··· Data provided ···

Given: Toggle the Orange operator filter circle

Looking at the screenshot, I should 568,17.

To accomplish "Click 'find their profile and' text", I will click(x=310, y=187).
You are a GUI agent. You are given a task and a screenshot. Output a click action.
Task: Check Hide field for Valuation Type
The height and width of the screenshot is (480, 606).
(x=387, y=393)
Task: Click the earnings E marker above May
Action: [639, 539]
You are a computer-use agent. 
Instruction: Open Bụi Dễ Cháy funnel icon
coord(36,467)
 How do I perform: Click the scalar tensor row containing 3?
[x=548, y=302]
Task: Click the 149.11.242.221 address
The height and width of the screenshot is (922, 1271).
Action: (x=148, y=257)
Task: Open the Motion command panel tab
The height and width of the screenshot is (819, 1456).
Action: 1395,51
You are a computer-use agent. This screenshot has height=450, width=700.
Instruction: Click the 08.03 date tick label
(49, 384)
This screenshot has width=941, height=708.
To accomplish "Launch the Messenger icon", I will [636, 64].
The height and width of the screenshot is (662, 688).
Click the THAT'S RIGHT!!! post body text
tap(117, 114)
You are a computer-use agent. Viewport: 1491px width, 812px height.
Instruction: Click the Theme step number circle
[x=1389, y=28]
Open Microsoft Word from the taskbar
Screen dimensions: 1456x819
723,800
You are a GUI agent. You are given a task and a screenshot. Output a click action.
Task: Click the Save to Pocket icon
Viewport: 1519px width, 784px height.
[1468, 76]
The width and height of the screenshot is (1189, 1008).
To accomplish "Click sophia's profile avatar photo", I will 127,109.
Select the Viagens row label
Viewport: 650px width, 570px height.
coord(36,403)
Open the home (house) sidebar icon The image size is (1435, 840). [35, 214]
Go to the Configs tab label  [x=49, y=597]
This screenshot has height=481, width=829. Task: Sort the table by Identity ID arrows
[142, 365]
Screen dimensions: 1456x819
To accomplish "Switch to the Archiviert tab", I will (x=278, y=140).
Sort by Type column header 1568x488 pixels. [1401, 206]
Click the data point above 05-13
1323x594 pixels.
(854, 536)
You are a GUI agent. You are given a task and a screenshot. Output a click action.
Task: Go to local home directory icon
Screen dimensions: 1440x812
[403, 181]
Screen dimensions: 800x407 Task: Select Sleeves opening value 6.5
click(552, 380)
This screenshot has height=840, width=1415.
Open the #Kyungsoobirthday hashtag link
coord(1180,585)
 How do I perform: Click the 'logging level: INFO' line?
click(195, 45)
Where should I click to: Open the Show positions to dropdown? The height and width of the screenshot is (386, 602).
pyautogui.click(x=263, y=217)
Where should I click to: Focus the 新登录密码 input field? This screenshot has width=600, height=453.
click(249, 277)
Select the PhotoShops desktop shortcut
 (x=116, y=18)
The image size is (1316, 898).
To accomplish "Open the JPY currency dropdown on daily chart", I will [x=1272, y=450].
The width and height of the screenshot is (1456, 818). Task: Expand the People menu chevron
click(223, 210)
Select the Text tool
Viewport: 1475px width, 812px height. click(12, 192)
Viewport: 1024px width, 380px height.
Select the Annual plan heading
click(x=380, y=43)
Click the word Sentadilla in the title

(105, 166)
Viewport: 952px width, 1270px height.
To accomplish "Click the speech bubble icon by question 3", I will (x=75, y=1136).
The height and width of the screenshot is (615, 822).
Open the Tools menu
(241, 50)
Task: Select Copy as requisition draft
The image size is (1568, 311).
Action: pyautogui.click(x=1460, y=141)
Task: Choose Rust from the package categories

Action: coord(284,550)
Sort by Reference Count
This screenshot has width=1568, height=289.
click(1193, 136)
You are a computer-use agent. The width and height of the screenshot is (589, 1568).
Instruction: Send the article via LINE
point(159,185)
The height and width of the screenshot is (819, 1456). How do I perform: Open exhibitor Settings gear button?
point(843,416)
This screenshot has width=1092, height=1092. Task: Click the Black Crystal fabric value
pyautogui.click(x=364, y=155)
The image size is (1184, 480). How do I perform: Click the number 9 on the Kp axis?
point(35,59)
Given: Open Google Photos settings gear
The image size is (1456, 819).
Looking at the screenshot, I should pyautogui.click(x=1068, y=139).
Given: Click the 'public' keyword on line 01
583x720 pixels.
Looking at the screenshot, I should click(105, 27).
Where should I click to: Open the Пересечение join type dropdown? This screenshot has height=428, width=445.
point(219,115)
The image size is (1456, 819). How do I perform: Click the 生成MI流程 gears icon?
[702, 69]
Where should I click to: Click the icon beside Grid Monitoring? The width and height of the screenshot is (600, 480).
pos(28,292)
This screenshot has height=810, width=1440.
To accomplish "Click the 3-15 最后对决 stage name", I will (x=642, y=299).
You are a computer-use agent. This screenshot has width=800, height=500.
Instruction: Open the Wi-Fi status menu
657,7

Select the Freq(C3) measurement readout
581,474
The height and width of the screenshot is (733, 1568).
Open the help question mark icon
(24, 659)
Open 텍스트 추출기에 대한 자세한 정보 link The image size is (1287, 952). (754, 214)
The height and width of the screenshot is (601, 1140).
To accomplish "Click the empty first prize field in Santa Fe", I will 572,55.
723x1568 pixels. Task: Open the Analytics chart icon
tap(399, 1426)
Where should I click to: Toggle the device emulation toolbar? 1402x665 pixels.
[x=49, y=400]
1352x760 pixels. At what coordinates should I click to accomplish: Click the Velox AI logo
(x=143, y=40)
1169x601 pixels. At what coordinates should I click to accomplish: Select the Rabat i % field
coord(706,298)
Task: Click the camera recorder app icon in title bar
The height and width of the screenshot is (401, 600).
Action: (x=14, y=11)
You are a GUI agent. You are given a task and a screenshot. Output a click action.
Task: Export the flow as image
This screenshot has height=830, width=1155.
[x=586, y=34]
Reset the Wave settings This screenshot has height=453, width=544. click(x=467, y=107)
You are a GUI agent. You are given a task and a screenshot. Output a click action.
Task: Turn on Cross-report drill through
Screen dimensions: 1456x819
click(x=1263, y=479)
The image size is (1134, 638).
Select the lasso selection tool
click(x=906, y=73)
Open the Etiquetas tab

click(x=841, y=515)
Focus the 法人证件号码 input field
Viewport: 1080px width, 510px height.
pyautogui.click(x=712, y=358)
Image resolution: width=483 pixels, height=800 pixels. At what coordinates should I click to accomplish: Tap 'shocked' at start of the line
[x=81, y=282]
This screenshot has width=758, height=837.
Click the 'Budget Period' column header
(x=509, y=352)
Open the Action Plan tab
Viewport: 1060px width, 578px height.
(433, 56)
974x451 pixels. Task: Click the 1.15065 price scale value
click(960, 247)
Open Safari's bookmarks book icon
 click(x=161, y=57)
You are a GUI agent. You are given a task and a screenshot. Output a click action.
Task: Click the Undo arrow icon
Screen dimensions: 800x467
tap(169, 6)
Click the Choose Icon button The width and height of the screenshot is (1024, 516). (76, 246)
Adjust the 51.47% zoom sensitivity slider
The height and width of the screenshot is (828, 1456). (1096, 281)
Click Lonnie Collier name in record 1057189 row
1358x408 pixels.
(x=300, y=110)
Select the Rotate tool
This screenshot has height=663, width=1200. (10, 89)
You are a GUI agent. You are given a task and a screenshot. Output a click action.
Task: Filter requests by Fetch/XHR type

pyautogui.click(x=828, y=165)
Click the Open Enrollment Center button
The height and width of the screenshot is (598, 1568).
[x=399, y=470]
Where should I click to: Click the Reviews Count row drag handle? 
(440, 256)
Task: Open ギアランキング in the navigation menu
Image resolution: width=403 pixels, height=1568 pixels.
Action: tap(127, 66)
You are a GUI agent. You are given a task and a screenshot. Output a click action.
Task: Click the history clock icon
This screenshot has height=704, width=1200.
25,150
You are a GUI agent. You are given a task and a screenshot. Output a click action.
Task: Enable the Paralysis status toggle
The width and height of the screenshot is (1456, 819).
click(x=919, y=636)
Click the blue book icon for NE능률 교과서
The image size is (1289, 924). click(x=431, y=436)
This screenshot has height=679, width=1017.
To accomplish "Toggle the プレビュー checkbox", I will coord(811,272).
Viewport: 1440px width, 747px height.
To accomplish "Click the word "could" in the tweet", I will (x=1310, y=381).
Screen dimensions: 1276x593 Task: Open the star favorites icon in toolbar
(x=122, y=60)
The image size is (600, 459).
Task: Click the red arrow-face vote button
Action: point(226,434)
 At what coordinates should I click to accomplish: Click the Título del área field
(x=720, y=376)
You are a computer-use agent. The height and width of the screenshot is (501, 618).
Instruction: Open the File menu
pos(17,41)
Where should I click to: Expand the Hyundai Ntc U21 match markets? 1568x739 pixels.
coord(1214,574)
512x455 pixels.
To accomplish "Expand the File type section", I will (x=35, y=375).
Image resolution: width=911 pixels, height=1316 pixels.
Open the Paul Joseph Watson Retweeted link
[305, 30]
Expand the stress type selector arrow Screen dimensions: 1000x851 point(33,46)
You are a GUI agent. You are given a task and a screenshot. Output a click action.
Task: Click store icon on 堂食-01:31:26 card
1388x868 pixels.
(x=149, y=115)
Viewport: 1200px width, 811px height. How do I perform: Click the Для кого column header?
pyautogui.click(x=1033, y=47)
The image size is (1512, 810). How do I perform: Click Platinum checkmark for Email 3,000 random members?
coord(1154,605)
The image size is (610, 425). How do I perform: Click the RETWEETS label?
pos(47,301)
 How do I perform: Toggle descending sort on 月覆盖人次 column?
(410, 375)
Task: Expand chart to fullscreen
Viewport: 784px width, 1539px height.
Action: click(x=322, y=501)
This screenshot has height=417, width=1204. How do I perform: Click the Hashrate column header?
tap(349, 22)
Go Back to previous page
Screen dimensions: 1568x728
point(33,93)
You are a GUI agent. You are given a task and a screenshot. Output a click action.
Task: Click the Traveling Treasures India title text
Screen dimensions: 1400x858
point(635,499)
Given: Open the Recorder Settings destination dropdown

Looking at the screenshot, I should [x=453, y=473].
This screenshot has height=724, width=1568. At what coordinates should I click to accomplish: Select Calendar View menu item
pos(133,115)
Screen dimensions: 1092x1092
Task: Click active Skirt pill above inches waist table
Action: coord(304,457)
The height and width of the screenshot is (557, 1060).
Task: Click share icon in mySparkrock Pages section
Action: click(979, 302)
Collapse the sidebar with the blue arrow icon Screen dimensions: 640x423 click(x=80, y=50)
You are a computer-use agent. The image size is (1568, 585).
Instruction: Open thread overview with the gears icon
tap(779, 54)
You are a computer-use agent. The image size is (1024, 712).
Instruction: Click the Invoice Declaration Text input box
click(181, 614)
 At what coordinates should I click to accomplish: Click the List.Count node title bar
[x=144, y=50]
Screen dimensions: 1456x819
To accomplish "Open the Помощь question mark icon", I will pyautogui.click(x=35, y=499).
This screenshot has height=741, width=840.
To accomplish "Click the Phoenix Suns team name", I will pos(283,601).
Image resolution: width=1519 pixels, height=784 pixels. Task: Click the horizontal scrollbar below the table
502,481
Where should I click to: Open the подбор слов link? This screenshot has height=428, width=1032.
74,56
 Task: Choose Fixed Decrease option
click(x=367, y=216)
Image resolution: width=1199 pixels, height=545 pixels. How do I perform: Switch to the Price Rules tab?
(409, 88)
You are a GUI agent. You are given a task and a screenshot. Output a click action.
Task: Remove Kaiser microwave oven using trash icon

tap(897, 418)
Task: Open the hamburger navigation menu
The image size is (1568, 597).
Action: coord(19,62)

···

### Work required
Please copy out the material from its first line through the line containing "Action: (x=148, y=257)", keeping both of those lines.

### Result of the exercise
Given: Toggle the Orange operator filter circle

Looking at the screenshot, I should 568,17.

To accomplish "Click 'find their profile and' text", I will click(x=310, y=187).
You are a GUI agent. You are given a task and a screenshot. Output a click action.
Task: Check Hide field for Valuation Type
The height and width of the screenshot is (480, 606).
(x=387, y=393)
Task: Click the earnings E marker above May
Action: [639, 539]
You are a computer-use agent. 
Instruction: Open Bụi Dễ Cháy funnel icon
coord(36,467)
 How do I perform: Click the scalar tensor row containing 3?
[x=548, y=302]
Task: Click the 149.11.242.221 address
The height and width of the screenshot is (922, 1271).
Action: (x=148, y=257)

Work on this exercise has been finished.